The antiproliferative effect of sildenafil on pulmonary artery smooth muscle cells is mediated via upregulation of mitogen-activated protein kinase phosphatase-1 and degradation of extracellular signal-regulated kinase 1/2 phosphorylation.

BACKGROUND

Pulmonary hypertension is a group of diseases comprising vascular constriction and by obstructive changes of the pulmonary vasculature. Phosphodiesterase type 5 inhibitors, e.g., sildenafil, can alleviate vascular remodeling in the monocrotaline pulmonary hypertension model in rats, and inhibit the proliferation of pulmonary vascular smooth muscle cells in vitro. We examined the ability of sildenafil to inhibit platelet-derived growth factor (PDGF)-induced proliferation of porcine pulmonary artery smooth muscle cells.

METHODS

Pulmonary artery smooth muscle cell proliferation and cell cycle analysis were assessed by MTT assay and fluorescence-activated cell sorting.

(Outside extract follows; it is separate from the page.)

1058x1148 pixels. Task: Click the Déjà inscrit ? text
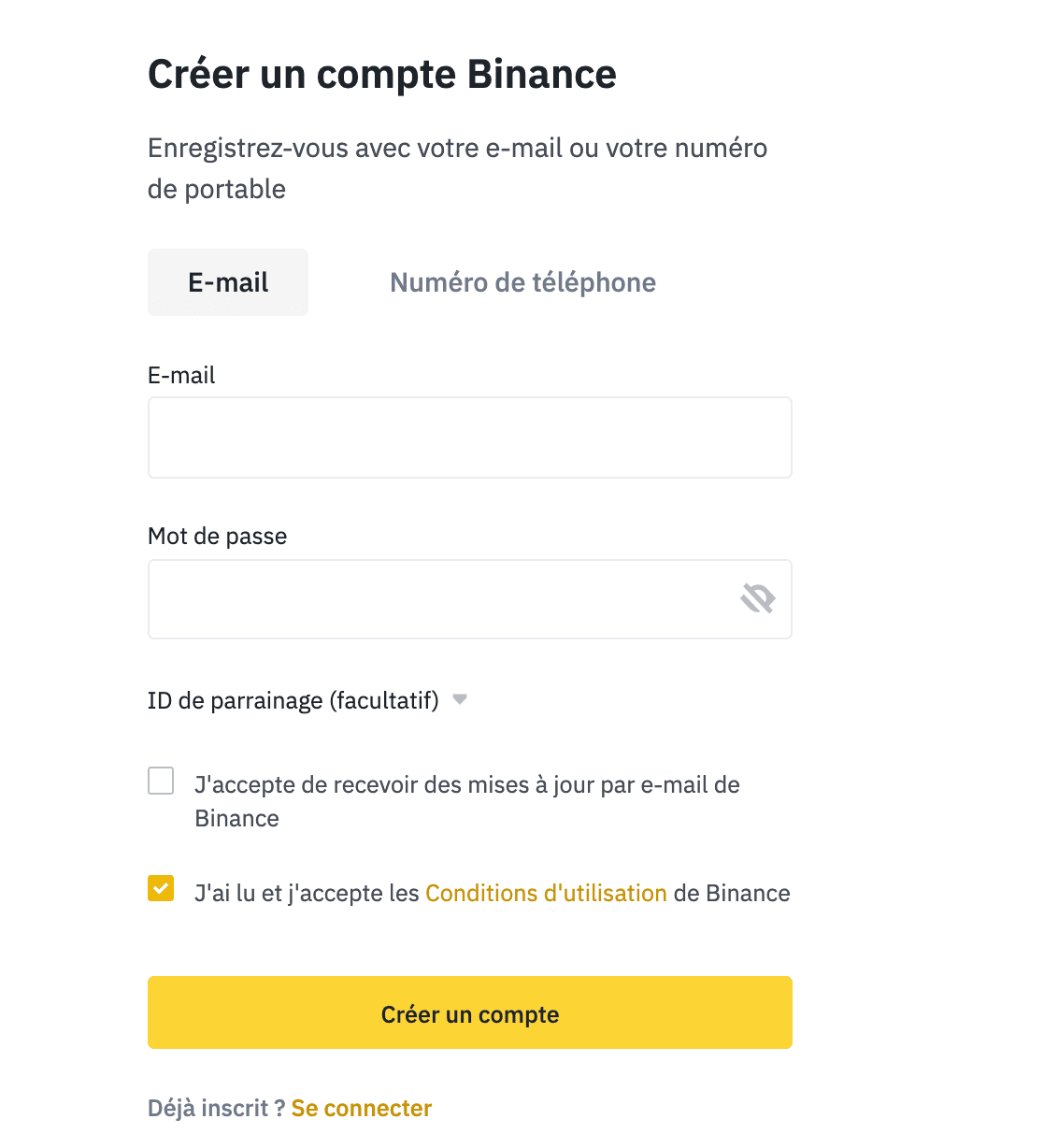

Western blotting was used to examine protein expression of mitogen-activated protein kinase phosphatase-1 (MKP-1) and phosphorylation level of extracellular signal-regulated kinase (ERK1/2).

RESULTS

PDGF increased cell proliferation and the percentage of cells in S phase. These effects were inhibited by pretreatment with sildenafil in a dose-dependent manner. Sildenafil (96 microM) also caused a 67% decrease in PDGF-stimulated ERK1/2 phosphorylation. Sildenafil inhibition of ERK1/2 was accompanied by a rapid induction of MKP-1. Inhibition of the cGMP-dependent kinase I alpha (cGK I alpha) using Rp-8-BrcGMPS (25 microM) blocked sildenafil-induced MKP-1 expression. Either vanadate (12.5 microM), a phosphatase inhibitor, or Rp-8-BrcGMPS abolished the inhibitory effect of sildenafil on PDGF-stimulated phosphorylation of ERK1/2 and restored PDGF-induced cell proliferation.

CONCLUSION

This study indicates that sildenafil upregulates MKP-1 expression and promotes degradation of phosphorylation of ERK1/2, which suppresses the proliferation of pulmonary artery smooth muscle cells.